Entries excerpted from a collection
—————

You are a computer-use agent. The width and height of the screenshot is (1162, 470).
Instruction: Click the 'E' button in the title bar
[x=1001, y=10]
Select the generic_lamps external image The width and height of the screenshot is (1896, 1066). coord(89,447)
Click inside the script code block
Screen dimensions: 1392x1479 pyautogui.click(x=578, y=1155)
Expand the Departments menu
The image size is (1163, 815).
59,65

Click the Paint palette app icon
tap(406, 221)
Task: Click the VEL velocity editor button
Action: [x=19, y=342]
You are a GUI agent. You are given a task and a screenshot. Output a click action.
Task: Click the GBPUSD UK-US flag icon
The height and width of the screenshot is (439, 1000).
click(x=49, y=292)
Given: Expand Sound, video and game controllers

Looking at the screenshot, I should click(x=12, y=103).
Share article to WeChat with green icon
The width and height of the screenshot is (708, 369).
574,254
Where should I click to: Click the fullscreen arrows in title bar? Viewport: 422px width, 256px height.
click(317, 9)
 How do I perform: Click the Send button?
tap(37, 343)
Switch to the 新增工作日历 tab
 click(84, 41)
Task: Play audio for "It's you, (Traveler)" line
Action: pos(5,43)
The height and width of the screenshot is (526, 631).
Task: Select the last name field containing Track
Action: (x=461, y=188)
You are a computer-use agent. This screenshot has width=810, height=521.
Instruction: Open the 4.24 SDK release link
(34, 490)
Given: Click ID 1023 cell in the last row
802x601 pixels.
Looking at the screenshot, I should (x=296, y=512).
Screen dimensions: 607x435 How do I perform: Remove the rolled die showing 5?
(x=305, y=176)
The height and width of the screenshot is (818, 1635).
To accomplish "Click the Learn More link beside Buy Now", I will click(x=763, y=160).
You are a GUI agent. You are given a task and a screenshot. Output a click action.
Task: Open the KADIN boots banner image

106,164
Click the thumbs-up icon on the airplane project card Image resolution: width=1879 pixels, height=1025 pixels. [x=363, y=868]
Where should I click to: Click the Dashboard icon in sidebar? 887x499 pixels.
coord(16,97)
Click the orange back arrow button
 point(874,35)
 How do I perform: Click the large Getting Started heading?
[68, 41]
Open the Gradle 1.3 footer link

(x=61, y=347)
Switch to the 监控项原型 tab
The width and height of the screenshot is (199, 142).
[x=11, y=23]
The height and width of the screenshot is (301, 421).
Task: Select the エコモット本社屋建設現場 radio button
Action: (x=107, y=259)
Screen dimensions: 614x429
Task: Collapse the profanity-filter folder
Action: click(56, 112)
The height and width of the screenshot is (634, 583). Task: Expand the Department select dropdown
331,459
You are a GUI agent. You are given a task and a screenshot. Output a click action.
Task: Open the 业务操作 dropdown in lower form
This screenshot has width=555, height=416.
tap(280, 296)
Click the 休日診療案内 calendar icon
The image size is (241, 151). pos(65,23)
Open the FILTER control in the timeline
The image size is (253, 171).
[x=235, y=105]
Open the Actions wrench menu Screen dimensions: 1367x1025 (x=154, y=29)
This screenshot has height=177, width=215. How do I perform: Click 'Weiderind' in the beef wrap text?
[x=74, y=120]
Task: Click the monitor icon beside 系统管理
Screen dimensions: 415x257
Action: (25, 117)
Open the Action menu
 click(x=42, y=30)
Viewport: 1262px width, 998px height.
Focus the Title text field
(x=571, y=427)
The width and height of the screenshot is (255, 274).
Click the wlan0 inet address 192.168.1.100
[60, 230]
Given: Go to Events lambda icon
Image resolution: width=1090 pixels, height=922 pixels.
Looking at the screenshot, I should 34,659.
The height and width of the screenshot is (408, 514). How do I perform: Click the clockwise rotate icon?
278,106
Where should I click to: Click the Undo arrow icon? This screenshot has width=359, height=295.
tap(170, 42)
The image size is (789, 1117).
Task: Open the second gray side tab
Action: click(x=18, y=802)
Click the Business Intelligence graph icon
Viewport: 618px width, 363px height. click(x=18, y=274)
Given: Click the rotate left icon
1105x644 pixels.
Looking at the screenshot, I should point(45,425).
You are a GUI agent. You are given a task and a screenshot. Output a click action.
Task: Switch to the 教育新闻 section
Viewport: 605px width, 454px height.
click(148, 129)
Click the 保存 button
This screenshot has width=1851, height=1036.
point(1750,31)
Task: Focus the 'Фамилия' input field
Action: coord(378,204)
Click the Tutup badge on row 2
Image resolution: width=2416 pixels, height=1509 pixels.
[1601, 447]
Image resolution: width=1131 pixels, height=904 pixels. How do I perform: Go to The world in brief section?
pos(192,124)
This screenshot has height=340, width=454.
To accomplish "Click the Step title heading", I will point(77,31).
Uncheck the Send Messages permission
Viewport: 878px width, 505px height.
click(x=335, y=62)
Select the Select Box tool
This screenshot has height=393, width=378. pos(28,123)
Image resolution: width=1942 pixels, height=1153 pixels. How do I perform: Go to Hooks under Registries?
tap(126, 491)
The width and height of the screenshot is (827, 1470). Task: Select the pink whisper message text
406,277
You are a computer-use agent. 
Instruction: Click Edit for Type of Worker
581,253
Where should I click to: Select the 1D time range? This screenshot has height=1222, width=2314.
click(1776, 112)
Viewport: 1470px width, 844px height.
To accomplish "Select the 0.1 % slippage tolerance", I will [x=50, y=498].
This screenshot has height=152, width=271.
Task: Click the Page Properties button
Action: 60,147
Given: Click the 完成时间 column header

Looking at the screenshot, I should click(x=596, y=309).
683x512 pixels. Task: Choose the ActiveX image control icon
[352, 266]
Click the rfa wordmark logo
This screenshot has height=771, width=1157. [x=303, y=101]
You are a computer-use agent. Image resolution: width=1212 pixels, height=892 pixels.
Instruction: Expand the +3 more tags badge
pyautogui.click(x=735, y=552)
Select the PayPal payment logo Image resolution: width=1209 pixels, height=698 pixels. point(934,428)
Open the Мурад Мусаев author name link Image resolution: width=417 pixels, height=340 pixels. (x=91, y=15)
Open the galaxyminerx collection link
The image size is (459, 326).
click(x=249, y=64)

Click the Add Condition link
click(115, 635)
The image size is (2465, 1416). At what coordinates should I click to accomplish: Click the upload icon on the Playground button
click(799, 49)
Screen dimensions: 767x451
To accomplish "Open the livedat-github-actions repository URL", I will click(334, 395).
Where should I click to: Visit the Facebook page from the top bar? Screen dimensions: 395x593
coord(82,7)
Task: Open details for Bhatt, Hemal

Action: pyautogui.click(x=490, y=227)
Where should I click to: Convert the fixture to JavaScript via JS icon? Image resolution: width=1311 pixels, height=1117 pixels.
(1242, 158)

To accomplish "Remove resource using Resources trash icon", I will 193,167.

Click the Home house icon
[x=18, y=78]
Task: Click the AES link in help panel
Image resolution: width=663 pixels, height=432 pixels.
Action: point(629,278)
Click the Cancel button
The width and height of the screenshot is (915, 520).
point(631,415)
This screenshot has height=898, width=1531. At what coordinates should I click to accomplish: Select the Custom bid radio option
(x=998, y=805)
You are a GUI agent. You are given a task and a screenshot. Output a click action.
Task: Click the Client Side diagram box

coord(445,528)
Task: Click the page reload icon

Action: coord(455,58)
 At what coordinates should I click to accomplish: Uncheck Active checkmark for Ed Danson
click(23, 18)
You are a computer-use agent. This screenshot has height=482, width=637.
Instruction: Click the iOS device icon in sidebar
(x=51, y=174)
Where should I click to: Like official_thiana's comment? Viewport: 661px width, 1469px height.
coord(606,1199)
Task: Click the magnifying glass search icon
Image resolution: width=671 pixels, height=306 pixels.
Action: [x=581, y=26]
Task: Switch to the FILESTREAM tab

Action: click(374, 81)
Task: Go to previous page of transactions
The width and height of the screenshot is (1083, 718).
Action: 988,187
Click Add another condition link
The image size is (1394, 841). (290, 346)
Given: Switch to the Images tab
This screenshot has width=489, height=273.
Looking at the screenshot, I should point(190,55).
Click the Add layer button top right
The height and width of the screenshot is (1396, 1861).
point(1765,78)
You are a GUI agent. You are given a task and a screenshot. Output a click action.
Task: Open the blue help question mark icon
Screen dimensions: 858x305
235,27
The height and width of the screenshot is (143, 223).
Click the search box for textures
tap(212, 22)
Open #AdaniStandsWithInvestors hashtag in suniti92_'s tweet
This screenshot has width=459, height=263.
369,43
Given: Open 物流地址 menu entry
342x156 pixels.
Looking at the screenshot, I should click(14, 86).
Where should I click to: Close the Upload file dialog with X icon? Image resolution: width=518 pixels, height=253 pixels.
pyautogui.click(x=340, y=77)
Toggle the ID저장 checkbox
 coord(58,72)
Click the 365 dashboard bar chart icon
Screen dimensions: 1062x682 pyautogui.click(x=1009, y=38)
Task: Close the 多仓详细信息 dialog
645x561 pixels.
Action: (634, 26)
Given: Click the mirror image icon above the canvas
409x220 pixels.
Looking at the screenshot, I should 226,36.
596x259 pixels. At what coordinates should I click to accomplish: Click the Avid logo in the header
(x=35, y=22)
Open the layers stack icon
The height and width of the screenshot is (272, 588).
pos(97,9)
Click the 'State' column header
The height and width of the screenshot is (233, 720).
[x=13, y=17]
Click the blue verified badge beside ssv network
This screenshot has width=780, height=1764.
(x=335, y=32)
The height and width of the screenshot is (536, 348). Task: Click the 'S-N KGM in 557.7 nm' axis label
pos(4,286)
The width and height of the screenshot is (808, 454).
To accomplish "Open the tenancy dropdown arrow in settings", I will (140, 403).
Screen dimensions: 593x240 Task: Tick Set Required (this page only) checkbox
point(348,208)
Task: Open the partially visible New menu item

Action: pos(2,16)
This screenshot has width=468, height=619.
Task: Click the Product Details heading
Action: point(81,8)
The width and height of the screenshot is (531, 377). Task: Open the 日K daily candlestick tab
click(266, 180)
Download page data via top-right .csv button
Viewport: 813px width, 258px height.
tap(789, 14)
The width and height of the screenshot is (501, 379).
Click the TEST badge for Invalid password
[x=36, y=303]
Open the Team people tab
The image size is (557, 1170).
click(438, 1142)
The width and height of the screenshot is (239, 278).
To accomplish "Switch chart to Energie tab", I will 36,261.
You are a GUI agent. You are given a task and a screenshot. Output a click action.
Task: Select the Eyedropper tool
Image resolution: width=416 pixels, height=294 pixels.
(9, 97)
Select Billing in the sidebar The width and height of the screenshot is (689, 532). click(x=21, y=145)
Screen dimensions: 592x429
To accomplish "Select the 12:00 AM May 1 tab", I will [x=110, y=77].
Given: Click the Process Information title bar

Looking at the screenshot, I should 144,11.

—————

Request:
Present the lines above as a numbered list, from the line with "Click the 休日診療案内 calendar icon" up to and including the line with "Looking at the screenshot, I should 34,659.". Leave out any blank lines.

Answer below:
1. Click the 休日診療案内 calendar icon
2. The image size is (241, 151). pos(65,23)
3. Open the FILTER control in the timeline
4. The image size is (253, 171).
5. [x=235, y=105]
6. Open the Actions wrench menu Screen dimensions: 1367x1025 (x=154, y=29)
7. This screenshot has height=177, width=215. How do I perform: Click 'Weiderind' in the beef wrap text?
8. [x=74, y=120]
9. Task: Click the monitor icon beside 系统管理
10. Screen dimensions: 415x257
11. Action: (25, 117)
12. Open the Action menu
13.  click(x=42, y=30)
14. Viewport: 1262px width, 998px height.
15. Focus the Title text field
16. (x=571, y=427)
17. The width and height of the screenshot is (255, 274).
18. Click the wlan0 inet address 192.168.1.100
19. [60, 230]
20. Given: Go to Events lambda icon
21. Image resolution: width=1090 pixels, height=922 pixels.
22. Looking at the screenshot, I should 34,659.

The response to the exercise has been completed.